---------- Data shown

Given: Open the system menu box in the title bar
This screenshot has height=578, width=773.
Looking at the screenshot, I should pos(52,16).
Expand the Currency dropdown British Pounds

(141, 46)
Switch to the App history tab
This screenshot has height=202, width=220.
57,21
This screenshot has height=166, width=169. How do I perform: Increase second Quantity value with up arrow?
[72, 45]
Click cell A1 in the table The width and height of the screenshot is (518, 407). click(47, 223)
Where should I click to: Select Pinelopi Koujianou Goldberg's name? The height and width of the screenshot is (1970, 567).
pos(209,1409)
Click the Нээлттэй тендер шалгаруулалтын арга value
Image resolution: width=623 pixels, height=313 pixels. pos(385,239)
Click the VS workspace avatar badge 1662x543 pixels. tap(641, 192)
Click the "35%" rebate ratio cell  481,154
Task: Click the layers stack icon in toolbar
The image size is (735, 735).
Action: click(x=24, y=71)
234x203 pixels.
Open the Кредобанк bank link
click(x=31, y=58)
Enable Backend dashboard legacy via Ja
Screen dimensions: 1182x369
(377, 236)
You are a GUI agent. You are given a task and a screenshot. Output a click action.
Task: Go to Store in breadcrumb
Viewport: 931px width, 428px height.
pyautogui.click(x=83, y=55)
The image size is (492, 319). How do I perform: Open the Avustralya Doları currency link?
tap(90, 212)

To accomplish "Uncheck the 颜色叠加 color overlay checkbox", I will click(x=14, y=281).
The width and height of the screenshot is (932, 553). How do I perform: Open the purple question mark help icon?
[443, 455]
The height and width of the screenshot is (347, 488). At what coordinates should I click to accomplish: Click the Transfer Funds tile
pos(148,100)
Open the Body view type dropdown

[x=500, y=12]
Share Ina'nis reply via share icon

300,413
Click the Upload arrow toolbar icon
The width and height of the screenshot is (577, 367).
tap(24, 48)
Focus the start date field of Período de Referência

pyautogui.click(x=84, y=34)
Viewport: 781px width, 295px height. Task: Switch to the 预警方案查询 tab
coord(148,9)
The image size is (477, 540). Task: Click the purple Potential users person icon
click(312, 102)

--------------------

The answer should consist of the lines from the first line of the entries through the line with "Click the Upload arrow toolbar icon", copied exactly.

Task result>
Given: Open the system menu box in the title bar
This screenshot has height=578, width=773.
Looking at the screenshot, I should pos(52,16).
Expand the Currency dropdown British Pounds

(141, 46)
Switch to the App history tab
This screenshot has height=202, width=220.
57,21
This screenshot has height=166, width=169. How do I perform: Increase second Quantity value with up arrow?
[72, 45]
Click cell A1 in the table The width and height of the screenshot is (518, 407). click(47, 223)
Where should I click to: Select Pinelopi Koujianou Goldberg's name? The height and width of the screenshot is (1970, 567).
pos(209,1409)
Click the Нээлттэй тендер шалгаруулалтын арга value
Image resolution: width=623 pixels, height=313 pixels. pos(385,239)
Click the VS workspace avatar badge 1662x543 pixels. tap(641, 192)
Click the "35%" rebate ratio cell  481,154
Task: Click the layers stack icon in toolbar
The image size is (735, 735).
Action: click(x=24, y=71)
234x203 pixels.
Open the Кредобанк bank link
click(x=31, y=58)
Enable Backend dashboard legacy via Ja
Screen dimensions: 1182x369
(377, 236)
You are a GUI agent. You are given a task and a screenshot. Output a click action.
Task: Go to Store in breadcrumb
Viewport: 931px width, 428px height.
pyautogui.click(x=83, y=55)
The image size is (492, 319). How do I perform: Open the Avustralya Doları currency link?
tap(90, 212)

To accomplish "Uncheck the 颜色叠加 color overlay checkbox", I will click(x=14, y=281).
The width and height of the screenshot is (932, 553). How do I perform: Open the purple question mark help icon?
[443, 455]
The height and width of the screenshot is (347, 488). At what coordinates should I click to accomplish: Click the Transfer Funds tile
pos(148,100)
Open the Body view type dropdown

[x=500, y=12]
Share Ina'nis reply via share icon

300,413
Click the Upload arrow toolbar icon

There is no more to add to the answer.